Instructions to trainees from a crotchety PCV:

Nobody is going to like this part. Many people ask for the secret of our success, but nobody seems to pay much attention to the answers, yet they are simple and basic.

You must make yourself a part of your community in every way you can. You will always be an outsider and never be fully trusted, but you can go a long way towards being accepted. The key is to make your entire world your community. Live as your community lives and make your communitys concerns your concerns, your only concerns. Here are some specific suggestions:

§ Avoid as much as possible Peace Corps events and organizations. ...For the most part, these groups tend to be about us and our problems as volunteers, not about our communities problems. Stop worrying about yourself. When tempted to join, ask yourself what it has to do with your community and how it will affect your relationship with your community. Remember that your time here is not about you, but about your work in your community. It can be very rewarding to completely abandon your self-importance. Dont indulge yourself in your concerns and worries about your privacy, your future, your romances, your life in the States, and your comfort, but open yourself up completely to life in your community. This can be extremely rewarding.

§ Break or at least loosen as much as you can all your ties with family and friends in the States. Tell them you are entering two years of service in Ecuador and they shouldnt expect to hear much from you. This can actually be very liberating.

§ Don’t let family or friends visit you here if you can at all help it. Their visit will start you thinking about your life in the States and not about your life in your community. It can be a big distraction from your work and can turn you into just another rich gringo in the eyes of your community.

§ Dont let other volunteers visit you in your site. The exception to this is an ICT with both volunteer and counterpart visiting. Hosting other volunteers creates a life for you outside and separate from your life in the community. Not only that, but your community can see that you have other concerns foreign to them. The point is not to get a life, but to lose all lives that separate you from your community. Visits from other volunteers tend to augment Peace Corps Fiesta Móvil reputation and make you appear frivolous in the eyes of your community. You need to develop an intensity directed toward your work. Don’t dilute it by hanging out with other volunteers.

§ Dont take vacations or weekends away. The people of your community cant take weekends away from their lives and neither should you. You should try to keep in mind that you are here for two years of service (and sacrifice, if need be), not a working vacation. Staying in site will let you come to know your community deeply and this is a privilege. You dont need shallow glances of other parts of your country of service at the expense of your work. You can be a tourist after you COS. Lets try to dispel the Cuerpo de Paseo reputation we have acquired.

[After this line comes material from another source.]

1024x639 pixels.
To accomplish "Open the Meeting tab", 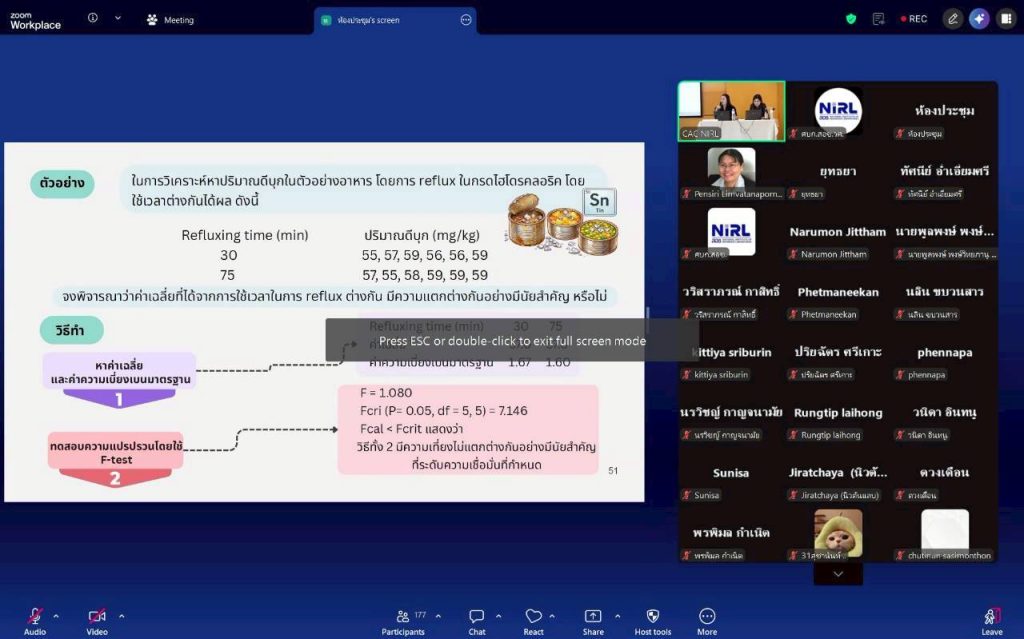I will point(170,20).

§ Dont check your e-mail except once a month or so. The longer the better. E-mail only involves you in the petty day-to-day concerns of your family and friends and, once again, removes you from the concerns of your community. Also, e-mail is a mysterious process to many people in many campo towns in Ecuador and, as such, is mistrusted. It is a good idea to do your banking chores, check your mail and your e-mail all at the same time. It is an even better idea to take a community member with you when you do all this. They can then see exactly what youre doing and this will dispel the mystery and mistrust.

§ Dont hide. Your community needs to see you every day, preferable working (the dirtier and sweatier, the better). They need to see what you are doing all the time to even start to trust you.

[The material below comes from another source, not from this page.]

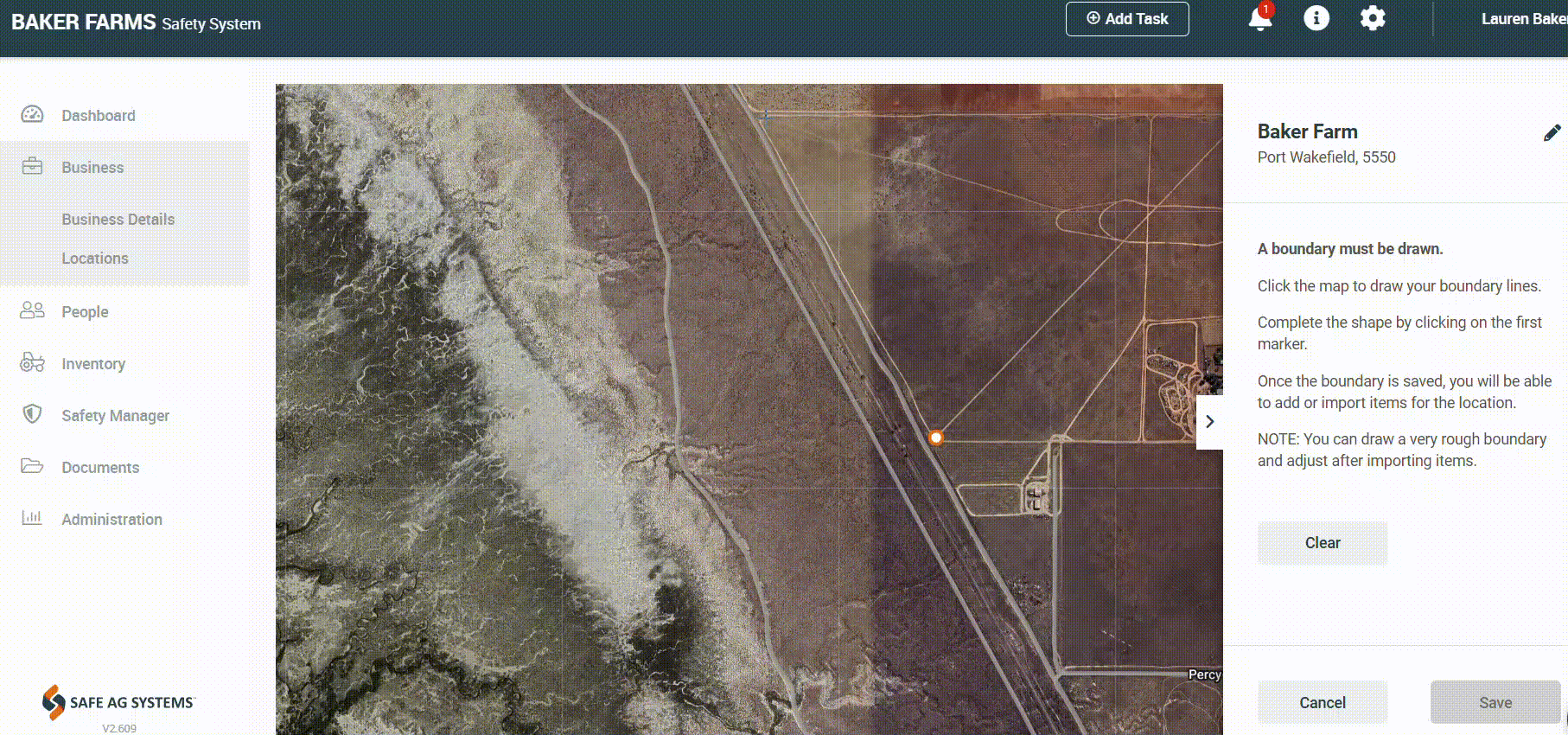Open the Lauren Baker user menu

§ Always remember that you only come to know someone thru action, not talk, and action under pressure is even better. Do whatever you have to do to actually work with people. Dont just visit a family for lunch, but go help them plant corn or harvest rice. One minga is worth a hundred conversations.

There, I told you that you wouldnt like it. Yet these are the best instructions I can give for a successful project.